▸ PROBLEM DESCRIPTION
Revise the records below by replacing "steering wheel" with "gear lever" and leaving all other text unchanged. Omit the pictures from your answer.
====
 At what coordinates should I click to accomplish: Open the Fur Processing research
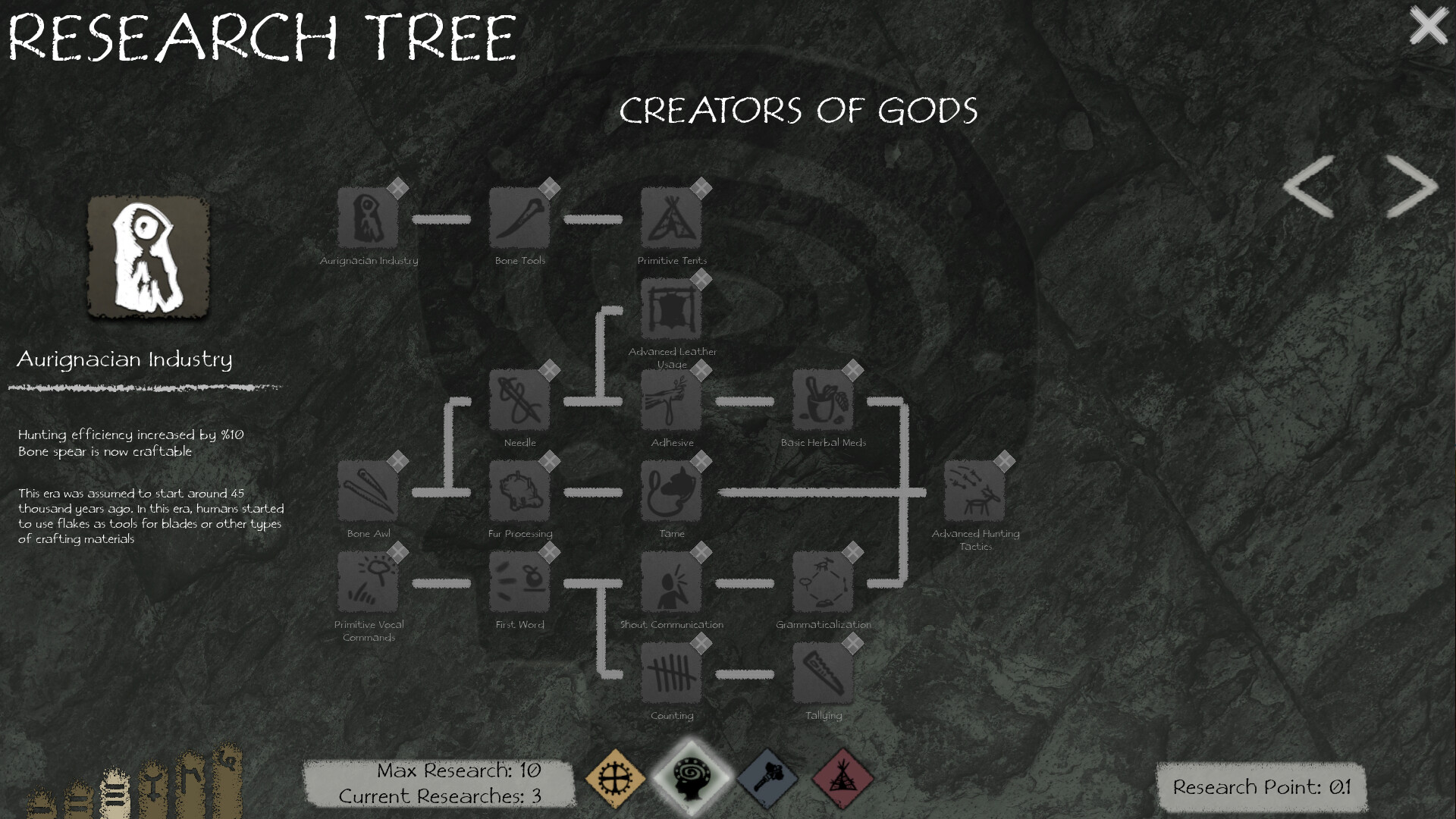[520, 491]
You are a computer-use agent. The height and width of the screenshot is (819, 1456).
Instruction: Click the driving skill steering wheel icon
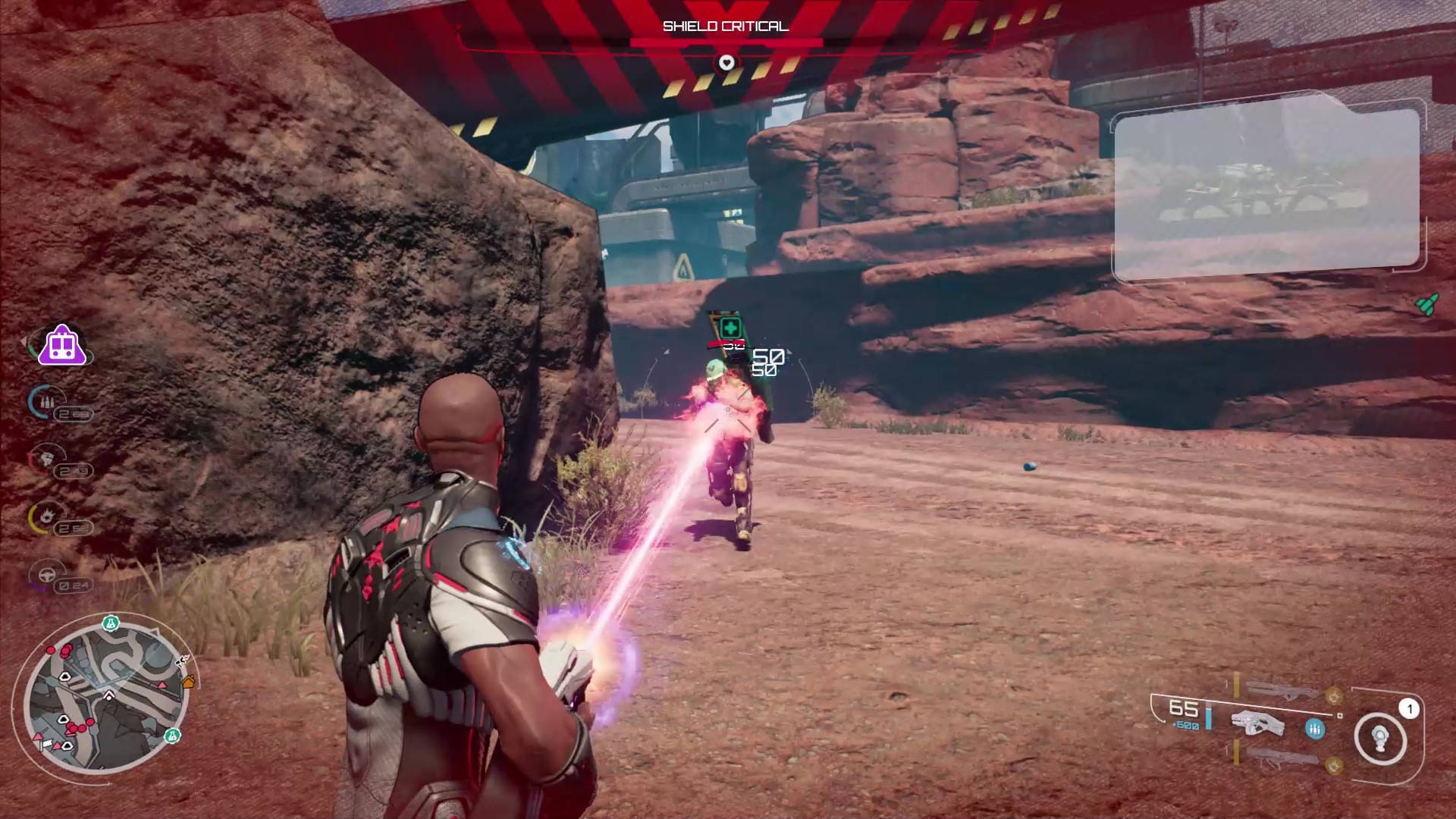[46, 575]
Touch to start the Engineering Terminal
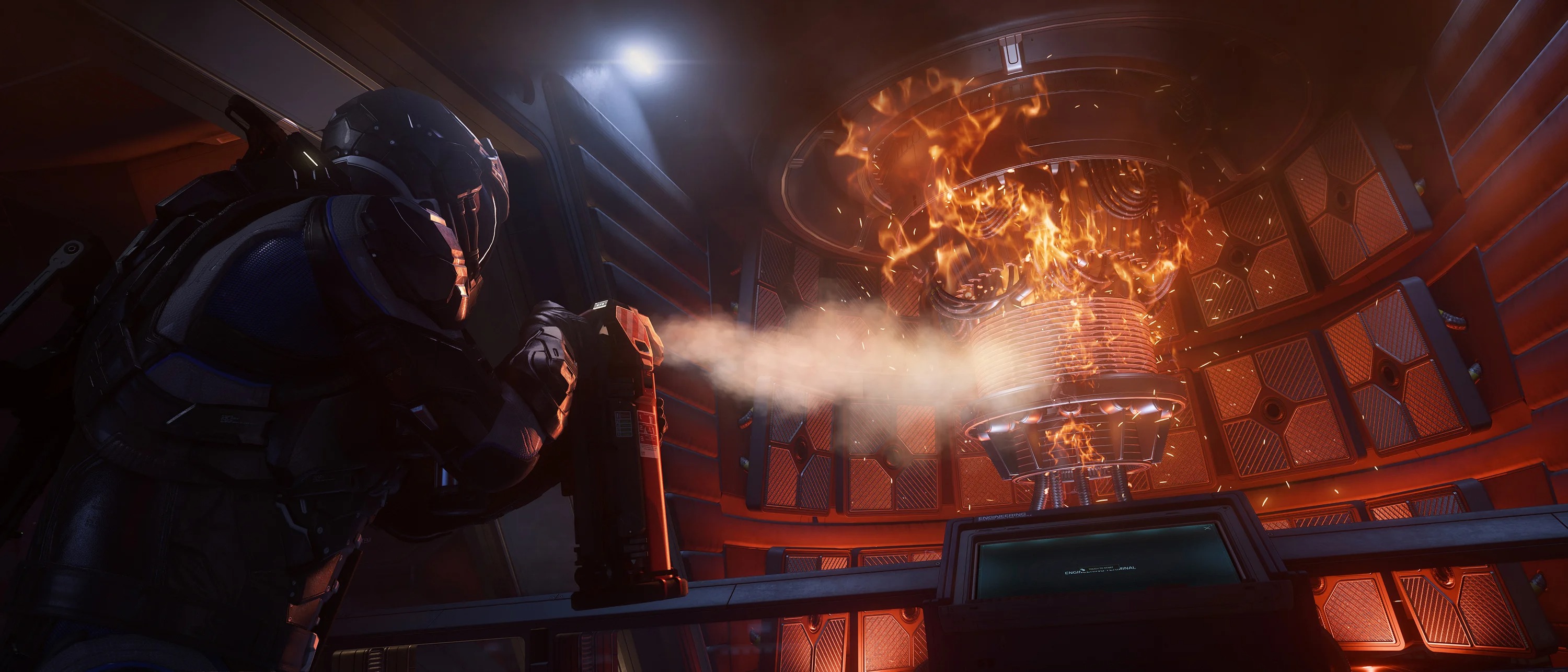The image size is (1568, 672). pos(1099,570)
====
▸ CORRECT ANSWER
 At what coordinates should I click to accomplish: Open the Fur Processing research
[520, 491]
You are a computer-use agent. The height and width of the screenshot is (819, 1456).
Instruction: Click the driving skill gear lever icon
[46, 575]
Touch to start the Engineering Terminal
The image size is (1568, 672). pos(1099,570)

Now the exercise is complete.